Since the government has gained control over certain aspects of the media, Smyth said, “Journalists have operated under the fear of being fined for offensive articles and the potential fines would put many smaller news organizations out of business.”

 However, Smyth also said the fines have not been imposed anywhere near the anticipated extent.

Even after the Kertész incident and a press with less freedom, Smyth said the way he teaches his students will not change.

 Thomas Pernecker, a 22-year-old Hungarian-American student studying Journalism at Ohio University summed up the situation in Hungary, where both of his parents were born and raised, as “shameful.” 

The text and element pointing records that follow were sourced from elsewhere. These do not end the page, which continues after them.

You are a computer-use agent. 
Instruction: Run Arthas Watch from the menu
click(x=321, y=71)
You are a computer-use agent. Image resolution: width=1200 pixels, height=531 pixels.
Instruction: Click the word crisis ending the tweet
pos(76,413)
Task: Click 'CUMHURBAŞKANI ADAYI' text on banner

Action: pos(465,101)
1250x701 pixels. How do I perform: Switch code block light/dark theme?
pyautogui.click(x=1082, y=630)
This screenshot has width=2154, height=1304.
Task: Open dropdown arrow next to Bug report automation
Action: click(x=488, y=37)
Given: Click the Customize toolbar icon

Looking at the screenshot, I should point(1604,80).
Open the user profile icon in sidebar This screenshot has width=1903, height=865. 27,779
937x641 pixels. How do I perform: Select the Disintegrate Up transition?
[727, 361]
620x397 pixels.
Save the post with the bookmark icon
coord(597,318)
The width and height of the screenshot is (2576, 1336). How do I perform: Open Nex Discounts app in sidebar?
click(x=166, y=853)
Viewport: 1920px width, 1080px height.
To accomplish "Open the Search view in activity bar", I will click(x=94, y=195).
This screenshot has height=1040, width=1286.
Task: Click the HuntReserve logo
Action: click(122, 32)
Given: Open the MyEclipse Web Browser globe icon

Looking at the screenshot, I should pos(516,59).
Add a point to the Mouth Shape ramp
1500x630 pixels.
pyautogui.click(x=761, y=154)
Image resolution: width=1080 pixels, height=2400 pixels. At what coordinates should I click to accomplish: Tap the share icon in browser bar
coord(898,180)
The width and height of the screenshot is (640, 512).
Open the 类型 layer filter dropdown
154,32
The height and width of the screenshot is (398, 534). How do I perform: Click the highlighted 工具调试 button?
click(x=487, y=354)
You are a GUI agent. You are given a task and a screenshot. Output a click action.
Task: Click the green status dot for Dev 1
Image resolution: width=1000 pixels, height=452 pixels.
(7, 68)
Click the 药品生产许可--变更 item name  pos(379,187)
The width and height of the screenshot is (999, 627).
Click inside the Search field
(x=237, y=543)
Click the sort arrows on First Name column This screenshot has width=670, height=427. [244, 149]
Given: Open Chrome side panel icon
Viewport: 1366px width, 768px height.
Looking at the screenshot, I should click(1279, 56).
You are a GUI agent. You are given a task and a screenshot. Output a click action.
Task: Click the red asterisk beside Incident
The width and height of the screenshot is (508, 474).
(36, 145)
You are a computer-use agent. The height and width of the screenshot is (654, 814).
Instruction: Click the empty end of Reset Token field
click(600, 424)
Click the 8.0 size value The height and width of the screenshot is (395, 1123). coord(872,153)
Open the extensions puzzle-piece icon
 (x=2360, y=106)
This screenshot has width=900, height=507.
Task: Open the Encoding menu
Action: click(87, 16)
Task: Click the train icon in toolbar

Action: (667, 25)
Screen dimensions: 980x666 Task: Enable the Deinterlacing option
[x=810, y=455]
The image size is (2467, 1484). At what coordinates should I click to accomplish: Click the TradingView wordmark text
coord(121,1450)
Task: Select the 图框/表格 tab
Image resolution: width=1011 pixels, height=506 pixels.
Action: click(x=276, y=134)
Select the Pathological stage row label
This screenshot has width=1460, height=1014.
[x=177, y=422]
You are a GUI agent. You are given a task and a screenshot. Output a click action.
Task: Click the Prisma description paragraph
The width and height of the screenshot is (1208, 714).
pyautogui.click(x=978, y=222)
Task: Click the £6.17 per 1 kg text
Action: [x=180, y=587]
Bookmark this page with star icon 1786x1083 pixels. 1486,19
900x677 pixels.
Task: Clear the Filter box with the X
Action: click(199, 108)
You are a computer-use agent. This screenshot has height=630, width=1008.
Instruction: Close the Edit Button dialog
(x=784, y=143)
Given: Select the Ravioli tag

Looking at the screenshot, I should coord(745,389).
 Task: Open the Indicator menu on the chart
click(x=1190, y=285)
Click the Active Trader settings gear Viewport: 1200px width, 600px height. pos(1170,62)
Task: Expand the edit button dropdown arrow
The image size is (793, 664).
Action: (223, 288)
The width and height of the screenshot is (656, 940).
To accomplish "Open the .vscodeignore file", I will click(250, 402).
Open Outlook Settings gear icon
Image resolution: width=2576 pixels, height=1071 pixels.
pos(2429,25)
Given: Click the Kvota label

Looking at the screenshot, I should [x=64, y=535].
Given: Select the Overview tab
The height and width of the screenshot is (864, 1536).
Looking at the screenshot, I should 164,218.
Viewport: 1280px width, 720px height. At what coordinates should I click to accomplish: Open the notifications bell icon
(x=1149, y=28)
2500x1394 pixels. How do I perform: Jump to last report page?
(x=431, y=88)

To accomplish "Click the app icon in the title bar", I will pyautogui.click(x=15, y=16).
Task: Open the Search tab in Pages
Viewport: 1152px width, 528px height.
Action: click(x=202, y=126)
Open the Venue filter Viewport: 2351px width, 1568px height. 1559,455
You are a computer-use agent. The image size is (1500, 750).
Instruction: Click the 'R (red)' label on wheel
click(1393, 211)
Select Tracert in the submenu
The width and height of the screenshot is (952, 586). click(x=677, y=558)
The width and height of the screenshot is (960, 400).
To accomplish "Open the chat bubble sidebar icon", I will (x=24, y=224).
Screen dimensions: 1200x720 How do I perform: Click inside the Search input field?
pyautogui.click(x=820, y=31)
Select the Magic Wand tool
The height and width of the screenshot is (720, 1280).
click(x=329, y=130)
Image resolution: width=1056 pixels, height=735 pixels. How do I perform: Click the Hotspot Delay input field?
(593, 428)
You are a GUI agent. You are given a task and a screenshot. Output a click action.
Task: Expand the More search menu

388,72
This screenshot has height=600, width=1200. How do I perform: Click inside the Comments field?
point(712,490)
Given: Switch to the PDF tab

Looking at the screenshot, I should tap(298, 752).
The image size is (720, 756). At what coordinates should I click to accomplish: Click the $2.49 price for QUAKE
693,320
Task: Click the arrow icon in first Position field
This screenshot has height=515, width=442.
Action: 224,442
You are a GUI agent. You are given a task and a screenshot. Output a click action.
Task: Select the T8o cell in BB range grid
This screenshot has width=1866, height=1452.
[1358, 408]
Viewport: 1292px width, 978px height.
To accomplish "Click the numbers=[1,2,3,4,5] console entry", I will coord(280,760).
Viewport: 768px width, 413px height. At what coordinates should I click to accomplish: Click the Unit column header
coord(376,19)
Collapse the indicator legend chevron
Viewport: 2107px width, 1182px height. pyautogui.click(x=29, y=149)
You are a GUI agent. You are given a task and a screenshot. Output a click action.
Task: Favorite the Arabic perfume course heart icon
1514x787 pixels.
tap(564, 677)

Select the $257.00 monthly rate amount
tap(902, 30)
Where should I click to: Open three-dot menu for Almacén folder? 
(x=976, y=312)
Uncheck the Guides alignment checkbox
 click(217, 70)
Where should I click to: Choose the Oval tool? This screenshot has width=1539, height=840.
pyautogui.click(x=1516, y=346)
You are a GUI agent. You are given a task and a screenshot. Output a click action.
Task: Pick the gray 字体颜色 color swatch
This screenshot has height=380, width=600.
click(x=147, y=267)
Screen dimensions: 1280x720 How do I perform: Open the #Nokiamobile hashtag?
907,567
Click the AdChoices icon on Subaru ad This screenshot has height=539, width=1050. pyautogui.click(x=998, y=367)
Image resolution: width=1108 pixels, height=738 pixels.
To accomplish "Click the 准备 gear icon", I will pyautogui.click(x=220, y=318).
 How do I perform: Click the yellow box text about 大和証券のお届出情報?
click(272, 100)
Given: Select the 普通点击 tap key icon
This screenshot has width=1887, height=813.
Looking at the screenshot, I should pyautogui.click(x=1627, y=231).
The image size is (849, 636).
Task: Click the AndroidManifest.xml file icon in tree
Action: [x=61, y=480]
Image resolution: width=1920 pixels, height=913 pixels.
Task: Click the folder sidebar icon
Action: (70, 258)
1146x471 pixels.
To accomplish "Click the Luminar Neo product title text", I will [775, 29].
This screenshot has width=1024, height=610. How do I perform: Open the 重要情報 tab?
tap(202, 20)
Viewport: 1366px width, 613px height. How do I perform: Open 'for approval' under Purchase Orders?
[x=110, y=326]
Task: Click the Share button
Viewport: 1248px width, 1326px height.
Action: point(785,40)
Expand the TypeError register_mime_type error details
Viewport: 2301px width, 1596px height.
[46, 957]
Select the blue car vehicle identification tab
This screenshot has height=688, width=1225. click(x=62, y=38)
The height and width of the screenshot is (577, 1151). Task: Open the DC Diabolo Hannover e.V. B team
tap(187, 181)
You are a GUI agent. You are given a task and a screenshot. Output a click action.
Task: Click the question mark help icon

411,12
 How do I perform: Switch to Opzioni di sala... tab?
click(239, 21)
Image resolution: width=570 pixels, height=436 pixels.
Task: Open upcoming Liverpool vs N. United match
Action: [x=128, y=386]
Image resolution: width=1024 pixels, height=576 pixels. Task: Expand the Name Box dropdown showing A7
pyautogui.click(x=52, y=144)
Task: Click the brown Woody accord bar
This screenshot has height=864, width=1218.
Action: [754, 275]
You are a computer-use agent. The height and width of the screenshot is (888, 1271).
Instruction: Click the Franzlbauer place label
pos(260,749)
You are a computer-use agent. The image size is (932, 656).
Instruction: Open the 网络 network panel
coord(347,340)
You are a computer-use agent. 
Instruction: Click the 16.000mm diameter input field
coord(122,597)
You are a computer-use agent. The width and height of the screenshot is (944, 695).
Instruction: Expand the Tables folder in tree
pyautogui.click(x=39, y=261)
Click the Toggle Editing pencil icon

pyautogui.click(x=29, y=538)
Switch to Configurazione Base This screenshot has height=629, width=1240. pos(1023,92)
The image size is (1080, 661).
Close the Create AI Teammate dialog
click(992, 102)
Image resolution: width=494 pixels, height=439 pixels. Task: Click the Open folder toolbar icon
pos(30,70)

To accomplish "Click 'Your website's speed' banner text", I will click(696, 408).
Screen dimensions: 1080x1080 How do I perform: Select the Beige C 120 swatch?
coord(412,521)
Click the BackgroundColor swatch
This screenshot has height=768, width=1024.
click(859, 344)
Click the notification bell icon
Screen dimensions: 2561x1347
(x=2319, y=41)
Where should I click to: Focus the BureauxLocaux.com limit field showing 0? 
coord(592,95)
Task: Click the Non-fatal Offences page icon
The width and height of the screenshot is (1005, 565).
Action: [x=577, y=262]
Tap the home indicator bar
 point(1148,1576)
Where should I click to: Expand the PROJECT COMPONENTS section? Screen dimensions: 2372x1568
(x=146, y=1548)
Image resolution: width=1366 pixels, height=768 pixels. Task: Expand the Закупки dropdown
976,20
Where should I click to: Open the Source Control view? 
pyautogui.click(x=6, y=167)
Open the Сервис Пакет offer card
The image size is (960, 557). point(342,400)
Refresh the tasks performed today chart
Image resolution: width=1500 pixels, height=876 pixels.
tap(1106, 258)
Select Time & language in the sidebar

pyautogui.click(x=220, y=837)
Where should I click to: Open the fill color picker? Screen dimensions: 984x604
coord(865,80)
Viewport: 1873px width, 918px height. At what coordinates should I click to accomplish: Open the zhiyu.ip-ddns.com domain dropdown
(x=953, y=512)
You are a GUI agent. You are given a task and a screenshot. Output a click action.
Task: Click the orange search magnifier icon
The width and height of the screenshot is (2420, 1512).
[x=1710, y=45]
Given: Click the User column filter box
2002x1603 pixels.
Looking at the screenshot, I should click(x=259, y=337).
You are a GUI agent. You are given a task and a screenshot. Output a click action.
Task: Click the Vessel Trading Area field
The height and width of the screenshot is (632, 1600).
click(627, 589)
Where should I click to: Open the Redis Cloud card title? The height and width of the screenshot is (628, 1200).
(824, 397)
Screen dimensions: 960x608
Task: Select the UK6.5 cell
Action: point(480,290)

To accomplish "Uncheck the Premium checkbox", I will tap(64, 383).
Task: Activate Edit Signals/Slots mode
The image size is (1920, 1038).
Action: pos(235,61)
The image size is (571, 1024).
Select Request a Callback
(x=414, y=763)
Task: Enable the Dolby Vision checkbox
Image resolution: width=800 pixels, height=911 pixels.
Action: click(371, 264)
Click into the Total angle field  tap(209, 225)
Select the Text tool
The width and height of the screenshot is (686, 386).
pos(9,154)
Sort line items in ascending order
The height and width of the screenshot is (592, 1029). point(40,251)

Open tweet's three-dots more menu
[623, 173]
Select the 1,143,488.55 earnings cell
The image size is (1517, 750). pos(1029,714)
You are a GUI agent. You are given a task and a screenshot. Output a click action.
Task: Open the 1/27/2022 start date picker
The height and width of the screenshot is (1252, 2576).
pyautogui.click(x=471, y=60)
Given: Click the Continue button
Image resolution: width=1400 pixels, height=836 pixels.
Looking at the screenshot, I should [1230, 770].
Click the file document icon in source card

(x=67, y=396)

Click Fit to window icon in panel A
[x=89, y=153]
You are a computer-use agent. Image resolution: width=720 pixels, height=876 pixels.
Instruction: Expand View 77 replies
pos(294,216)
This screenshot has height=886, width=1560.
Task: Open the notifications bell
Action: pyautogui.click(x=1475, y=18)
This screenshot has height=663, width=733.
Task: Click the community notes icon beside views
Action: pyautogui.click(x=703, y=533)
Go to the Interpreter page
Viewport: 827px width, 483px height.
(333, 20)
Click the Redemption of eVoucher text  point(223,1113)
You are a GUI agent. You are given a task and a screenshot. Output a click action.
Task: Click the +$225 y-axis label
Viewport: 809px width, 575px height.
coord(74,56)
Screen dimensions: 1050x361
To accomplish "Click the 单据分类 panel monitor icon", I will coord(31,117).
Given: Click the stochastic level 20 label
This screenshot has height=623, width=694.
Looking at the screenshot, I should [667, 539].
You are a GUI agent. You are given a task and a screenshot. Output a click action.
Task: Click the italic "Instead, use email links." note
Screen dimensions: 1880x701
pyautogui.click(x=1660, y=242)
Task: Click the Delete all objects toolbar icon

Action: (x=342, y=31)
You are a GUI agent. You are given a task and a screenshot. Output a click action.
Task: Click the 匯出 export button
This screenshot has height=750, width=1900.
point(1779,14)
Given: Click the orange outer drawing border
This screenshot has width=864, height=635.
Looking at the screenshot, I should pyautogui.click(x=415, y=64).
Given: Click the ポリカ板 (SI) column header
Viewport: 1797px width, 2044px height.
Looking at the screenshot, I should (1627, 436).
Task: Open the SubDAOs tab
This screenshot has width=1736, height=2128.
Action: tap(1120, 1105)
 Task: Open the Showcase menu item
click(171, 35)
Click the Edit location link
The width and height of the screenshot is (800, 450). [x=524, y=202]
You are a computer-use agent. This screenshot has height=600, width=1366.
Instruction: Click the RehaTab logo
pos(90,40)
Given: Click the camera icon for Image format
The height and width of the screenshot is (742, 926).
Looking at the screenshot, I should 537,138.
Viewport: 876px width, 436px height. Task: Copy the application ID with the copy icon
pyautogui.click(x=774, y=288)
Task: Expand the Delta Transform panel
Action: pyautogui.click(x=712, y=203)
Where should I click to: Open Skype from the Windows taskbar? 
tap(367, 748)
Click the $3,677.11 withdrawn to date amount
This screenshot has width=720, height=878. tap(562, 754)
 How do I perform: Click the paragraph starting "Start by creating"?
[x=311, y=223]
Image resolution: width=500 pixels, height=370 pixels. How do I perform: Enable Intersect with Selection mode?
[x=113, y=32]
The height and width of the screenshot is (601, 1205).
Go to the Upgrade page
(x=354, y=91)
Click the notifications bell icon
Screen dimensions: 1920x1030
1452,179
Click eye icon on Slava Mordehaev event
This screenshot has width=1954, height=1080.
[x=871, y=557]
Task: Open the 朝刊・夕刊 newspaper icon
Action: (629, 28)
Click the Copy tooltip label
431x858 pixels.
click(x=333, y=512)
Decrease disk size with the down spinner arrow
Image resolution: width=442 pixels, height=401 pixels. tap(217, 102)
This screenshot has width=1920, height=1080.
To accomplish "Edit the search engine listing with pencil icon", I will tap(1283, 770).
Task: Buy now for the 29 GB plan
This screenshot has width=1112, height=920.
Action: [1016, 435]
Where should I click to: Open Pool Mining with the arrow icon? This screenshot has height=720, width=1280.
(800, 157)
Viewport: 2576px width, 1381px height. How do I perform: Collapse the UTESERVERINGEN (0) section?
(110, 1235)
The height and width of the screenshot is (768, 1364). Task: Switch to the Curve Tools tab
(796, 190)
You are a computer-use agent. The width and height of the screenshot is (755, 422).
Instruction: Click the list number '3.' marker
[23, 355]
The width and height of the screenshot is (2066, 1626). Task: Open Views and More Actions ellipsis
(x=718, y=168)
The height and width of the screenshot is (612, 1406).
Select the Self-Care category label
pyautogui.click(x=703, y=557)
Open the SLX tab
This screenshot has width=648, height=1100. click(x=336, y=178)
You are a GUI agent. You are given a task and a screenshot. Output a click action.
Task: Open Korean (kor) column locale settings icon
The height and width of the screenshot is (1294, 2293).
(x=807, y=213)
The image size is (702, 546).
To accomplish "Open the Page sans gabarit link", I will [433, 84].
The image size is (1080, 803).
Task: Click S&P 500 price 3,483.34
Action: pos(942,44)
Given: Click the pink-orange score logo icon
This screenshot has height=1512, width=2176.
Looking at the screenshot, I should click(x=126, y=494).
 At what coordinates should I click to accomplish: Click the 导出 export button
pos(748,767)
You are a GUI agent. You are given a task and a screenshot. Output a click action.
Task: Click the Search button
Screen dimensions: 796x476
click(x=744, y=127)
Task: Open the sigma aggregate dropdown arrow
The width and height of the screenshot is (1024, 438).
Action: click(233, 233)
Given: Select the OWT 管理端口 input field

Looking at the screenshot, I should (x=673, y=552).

 “It’s wild to think about a place that I visit each year; the people there, actually have to be scared to speak out against their government," said Pernecker.

 Twenty-eight year old, Viktor Balko hopes that things will get better, “But with each passing day, it becomes more difficult for someone to take a stand.”

 The Hungarian government remains silent about the subject of press freedom. Calls and e-mails to Hungary’s Ministry of Public Administration and Justice have not been returned.